Tell Me Why You Believe
I John 5:6-13
Easter Sunday fell on April 5 this year. It’s been a month and a half since then. But it’s still Easter. Notice that on the front of your bulletin,
where we mark the liturgical calendar, it’s the seventh Sunday of the Easter
season. Though we’ve been reading I John
for several weeks and it seems that Resurrection Sunday was a long time ago,
we’re just now finishing the liturgical season of Easter.
This is the wisdom of worship-shaped calendar time – the
resurrection isn’t something you get figured out in a weekend. It’s worth at least a season of reflection
and wrestling and hoping.
And today’s reading – our last in a series of readings from
I John – brings before us the themes of testimony, testifying, and
testing. This is courtroom
language. And so this morning we’ll take
some time to consider whether there’s good testimony – good evidence – for us
to live with resurrection hope. Do we
really have good evidence to believe that Jesus was raised from the dead and
now lives among us as risen Lord? And
what kind of evidence are we looking for anyway?
So if you were in a conversation with someone, and it came
up that you’re involved here at First Presbyterian, and the person just bluntly
asked you, “Why do you believe?” – how would you respond? What kind of testimony would you give? What kind of appeal to evidence would help you
make your case?

Records:
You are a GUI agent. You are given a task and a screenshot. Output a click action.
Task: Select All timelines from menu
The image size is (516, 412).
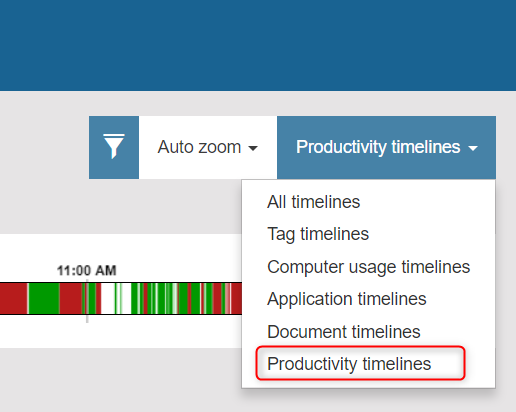(314, 202)
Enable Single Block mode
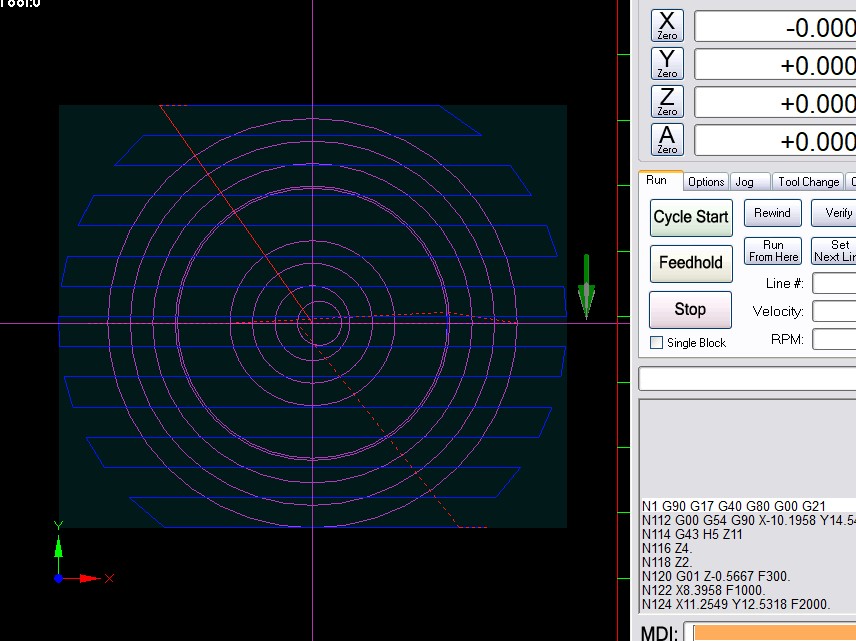The height and width of the screenshot is (641, 856). pos(657,343)
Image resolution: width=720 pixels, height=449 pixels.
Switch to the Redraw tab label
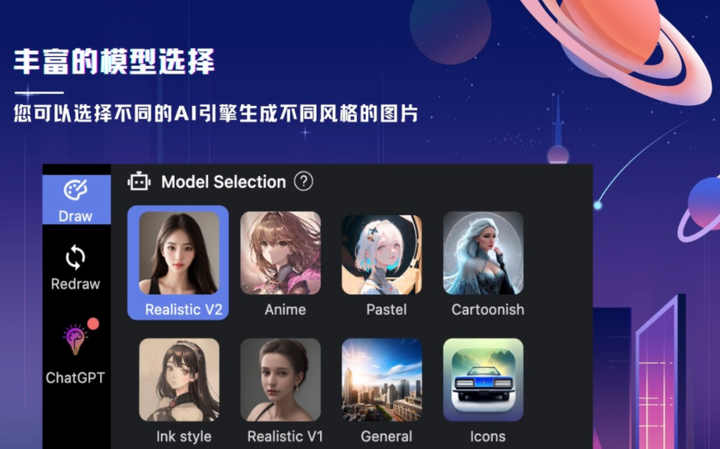[75, 284]
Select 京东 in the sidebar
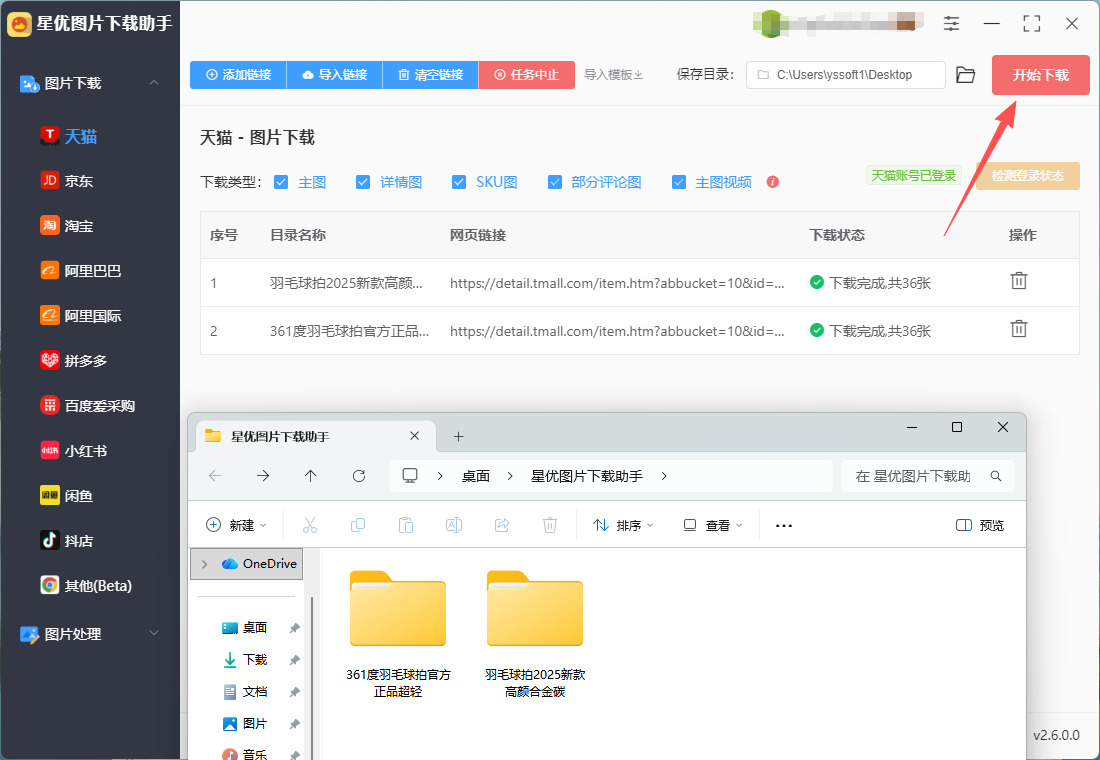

:: Set task ::
Repeat, word for word, everything in the sermon from "And today’s reading" down to "looking for anyway?".

:: Result ::
And today’s reading – our last in a series of readings from
I John – brings before us the themes of testimony, testifying, and
testing. This is courtroom
language. And so this morning we’ll take
some time to consider whether there’s good testimony – good evidence – for us
to live with resurrection hope. Do we
really have good evidence to believe that Jesus was raised from the dead and
now lives among us as risen Lord? And
what kind of evidence are we looking for anyway?